Harry's key observation -- perhaps a commentary on grand social issues of his time -- "No matter how a man alone ain't got no blood fucking chance." That's how it was written. I didn't leave out words in my typing. Hemingway goes on to add: It had taken him a long time to get it out and it had taken all his life to learn it. Overall, not a nice endorsement of the human condition or the life and times in which we live.

Onto Old Man And The Sea.  This was a quick read but one with lots of great stuff. If you are a guy who likes fishing, perhaps you'd enjoy it more. But, I appreciated it ... especially the fact that Hemingway has a very natural flow to his dialogue. Straight to the point. Simple. But a dialogue that gives a visual imagery and captures the characters quickly and fully.

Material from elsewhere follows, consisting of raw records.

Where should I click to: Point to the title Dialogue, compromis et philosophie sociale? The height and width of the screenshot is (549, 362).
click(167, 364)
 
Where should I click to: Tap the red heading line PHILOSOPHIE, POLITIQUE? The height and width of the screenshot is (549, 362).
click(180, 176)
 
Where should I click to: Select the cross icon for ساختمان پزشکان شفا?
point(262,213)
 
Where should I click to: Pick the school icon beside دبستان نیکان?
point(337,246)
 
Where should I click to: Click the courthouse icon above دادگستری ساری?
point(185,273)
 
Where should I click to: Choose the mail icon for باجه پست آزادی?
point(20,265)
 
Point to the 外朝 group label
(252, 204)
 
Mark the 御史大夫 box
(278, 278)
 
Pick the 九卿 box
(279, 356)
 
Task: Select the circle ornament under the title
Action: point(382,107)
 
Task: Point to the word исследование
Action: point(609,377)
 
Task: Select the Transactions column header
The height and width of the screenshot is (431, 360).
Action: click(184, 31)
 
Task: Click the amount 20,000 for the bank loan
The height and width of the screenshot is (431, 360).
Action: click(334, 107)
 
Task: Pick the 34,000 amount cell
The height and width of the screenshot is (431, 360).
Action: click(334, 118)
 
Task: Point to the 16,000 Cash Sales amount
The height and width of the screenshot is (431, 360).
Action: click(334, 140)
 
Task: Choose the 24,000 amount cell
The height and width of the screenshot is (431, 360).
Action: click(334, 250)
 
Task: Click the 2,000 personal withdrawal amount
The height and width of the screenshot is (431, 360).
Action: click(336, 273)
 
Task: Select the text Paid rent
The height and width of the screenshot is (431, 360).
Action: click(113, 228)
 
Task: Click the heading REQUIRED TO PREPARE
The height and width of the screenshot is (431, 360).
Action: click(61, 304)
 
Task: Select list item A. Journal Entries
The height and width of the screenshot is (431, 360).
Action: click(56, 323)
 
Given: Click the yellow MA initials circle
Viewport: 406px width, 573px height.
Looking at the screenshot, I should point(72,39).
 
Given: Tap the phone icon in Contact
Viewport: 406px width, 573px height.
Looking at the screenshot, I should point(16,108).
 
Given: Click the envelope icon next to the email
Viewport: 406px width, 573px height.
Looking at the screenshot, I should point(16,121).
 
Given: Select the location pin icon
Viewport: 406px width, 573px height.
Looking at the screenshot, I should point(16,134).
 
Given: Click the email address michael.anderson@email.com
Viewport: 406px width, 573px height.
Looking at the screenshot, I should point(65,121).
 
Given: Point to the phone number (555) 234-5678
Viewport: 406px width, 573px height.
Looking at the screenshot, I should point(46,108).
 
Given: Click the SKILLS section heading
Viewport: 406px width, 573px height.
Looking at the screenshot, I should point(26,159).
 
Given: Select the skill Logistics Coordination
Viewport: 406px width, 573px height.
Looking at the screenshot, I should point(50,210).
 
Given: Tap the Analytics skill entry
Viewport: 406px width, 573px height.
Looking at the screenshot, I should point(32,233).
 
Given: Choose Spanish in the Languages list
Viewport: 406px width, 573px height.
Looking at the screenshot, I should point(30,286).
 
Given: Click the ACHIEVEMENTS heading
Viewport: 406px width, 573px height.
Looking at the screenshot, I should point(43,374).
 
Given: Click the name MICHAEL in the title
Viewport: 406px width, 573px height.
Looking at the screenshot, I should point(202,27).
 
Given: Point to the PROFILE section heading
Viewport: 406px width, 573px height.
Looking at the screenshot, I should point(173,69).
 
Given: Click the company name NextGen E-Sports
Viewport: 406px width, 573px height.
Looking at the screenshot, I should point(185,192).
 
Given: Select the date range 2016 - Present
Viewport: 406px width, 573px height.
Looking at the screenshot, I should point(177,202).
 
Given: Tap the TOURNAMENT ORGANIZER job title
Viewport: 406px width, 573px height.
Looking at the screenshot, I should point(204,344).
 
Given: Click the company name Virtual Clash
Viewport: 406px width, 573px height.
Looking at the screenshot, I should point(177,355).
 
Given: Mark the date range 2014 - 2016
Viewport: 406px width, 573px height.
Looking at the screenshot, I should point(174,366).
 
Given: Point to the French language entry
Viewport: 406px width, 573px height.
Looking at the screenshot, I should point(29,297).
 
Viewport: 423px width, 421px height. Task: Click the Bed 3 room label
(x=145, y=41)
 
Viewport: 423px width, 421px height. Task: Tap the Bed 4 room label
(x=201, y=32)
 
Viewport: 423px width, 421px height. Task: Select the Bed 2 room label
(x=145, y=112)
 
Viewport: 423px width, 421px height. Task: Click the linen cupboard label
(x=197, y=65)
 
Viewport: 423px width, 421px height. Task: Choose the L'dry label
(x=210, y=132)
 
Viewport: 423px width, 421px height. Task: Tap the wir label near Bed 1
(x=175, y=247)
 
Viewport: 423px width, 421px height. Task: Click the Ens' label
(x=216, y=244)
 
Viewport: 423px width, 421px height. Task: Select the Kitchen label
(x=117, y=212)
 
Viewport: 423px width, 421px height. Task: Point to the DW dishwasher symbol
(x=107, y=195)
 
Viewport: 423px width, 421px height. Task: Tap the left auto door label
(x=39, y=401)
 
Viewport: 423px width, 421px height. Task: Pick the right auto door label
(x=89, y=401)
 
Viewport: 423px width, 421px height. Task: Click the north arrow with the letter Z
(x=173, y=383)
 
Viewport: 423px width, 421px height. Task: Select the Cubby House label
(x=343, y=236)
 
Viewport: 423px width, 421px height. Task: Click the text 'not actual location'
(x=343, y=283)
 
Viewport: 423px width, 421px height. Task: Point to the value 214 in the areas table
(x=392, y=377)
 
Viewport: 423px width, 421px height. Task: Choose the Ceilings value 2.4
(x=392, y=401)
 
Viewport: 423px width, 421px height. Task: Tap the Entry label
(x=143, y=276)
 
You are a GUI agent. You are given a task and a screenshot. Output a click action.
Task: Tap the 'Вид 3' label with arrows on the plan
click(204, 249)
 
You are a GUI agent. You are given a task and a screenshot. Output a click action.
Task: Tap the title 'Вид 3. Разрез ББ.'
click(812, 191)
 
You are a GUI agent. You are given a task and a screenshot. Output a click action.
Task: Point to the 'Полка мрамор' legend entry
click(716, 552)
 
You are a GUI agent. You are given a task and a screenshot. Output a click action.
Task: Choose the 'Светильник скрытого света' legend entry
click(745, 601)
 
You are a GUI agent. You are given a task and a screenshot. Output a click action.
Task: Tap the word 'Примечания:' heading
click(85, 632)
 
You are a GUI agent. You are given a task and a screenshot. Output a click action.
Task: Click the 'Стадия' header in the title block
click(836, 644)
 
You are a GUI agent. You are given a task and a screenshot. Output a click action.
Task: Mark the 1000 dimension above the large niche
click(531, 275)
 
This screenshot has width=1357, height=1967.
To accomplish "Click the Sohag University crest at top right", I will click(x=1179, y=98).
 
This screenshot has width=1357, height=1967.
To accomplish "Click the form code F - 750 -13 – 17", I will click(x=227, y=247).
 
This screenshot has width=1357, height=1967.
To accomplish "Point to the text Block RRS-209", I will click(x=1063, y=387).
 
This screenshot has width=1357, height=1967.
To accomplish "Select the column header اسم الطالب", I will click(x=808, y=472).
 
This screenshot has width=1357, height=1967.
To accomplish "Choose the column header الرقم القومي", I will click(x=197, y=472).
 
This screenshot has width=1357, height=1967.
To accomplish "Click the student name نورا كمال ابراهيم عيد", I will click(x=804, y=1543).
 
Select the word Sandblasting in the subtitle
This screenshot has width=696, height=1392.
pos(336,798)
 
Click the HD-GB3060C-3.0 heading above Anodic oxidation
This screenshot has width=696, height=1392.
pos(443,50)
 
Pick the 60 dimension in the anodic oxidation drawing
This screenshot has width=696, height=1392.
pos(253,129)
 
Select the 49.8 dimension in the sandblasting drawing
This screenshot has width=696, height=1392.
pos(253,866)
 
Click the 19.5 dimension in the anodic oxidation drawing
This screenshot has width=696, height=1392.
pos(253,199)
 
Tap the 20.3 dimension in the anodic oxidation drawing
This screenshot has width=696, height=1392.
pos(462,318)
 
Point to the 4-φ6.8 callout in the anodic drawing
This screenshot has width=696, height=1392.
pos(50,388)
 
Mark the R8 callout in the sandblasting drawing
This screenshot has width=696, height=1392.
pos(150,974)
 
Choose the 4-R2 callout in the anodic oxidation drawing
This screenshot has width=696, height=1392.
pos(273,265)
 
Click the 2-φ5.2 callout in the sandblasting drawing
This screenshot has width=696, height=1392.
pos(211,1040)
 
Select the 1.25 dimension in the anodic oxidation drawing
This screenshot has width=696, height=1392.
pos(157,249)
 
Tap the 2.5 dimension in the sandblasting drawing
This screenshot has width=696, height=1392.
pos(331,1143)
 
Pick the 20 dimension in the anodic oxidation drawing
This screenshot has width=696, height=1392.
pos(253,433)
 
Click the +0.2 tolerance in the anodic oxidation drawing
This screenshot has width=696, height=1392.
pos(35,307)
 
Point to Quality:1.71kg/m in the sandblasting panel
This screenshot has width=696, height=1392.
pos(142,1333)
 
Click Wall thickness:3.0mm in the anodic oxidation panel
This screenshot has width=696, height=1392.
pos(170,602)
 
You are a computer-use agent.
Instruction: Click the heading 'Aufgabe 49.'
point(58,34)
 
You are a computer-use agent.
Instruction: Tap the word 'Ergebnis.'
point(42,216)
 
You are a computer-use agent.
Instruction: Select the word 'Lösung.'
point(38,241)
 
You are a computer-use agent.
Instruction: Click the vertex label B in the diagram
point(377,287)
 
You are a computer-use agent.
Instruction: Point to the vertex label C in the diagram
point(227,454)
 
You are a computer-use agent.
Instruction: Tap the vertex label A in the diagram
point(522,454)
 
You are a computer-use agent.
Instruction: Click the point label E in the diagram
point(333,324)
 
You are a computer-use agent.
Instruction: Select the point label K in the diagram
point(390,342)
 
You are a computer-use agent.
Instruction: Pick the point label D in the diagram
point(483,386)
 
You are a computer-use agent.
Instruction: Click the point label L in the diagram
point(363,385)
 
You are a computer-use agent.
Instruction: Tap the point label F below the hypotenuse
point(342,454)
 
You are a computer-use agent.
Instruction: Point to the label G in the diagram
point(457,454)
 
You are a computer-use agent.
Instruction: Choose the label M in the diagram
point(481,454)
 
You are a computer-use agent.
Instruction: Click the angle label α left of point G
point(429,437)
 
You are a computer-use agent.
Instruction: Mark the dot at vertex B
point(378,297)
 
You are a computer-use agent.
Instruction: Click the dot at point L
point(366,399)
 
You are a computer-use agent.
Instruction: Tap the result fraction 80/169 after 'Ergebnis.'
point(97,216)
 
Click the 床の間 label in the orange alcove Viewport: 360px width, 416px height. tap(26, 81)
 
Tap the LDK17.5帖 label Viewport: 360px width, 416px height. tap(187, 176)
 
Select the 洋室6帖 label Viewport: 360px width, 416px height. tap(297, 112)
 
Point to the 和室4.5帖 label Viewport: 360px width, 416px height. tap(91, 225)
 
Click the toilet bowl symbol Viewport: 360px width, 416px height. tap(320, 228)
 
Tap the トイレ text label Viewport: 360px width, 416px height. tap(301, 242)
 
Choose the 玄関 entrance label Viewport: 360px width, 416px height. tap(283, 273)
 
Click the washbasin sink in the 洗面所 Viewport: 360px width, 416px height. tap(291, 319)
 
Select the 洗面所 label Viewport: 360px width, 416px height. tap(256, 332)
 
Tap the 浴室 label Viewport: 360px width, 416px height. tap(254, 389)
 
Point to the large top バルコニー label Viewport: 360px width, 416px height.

This story is not a Melville Ahab issue. It's about a fisherman who has lost his luck. But he's determined to keep on doing what he loves to do, despite all that. So he goes out and makes the big catch ... only to lose it and his life in the end (another spoiler alert, sorry!) 

The story is told beautifully fundamentally through the old man's conversations with himself and the descriptions while he is out on the sea. From the beginning, Santiago (the old man) was struggling against defeat. I was cheering him on ... this old man refuses to be defeated. He is determined to make that one great catch ... find that one great fish. And he lands "the" marlin. Well done!!! 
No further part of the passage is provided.